▶ [YOUR TASK]:
Below is some material. Set down exactly the line where "Screen dimensions: 710x380" appears and all lines after it, and stop at the last line.

▶ [EXERCISE DATA]:

=======

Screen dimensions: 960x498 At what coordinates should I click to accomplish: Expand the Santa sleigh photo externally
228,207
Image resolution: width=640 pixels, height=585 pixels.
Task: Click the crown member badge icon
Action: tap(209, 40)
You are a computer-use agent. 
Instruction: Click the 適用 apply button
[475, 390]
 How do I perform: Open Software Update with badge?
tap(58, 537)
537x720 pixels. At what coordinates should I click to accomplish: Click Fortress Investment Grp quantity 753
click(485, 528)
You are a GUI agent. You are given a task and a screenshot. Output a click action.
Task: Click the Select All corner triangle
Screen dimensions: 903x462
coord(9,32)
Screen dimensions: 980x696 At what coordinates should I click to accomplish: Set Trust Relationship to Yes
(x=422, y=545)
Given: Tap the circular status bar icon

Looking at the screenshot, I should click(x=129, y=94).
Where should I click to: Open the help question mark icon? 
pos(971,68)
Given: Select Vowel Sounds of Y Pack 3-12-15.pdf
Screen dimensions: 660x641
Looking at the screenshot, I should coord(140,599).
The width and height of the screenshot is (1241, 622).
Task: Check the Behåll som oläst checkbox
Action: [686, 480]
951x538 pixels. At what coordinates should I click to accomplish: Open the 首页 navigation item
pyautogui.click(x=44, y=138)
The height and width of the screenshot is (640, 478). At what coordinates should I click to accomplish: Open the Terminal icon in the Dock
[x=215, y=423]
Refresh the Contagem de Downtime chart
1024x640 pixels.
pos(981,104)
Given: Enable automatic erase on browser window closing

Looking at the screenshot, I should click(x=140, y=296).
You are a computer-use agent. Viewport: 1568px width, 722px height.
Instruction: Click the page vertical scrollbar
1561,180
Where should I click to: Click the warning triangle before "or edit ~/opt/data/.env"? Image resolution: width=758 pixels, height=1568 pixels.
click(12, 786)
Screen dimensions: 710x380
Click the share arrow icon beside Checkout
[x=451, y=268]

=======

▶ [EXPECTED ANSWER]:
Screen dimensions: 710x380
Click the share arrow icon beside Checkout
[x=451, y=268]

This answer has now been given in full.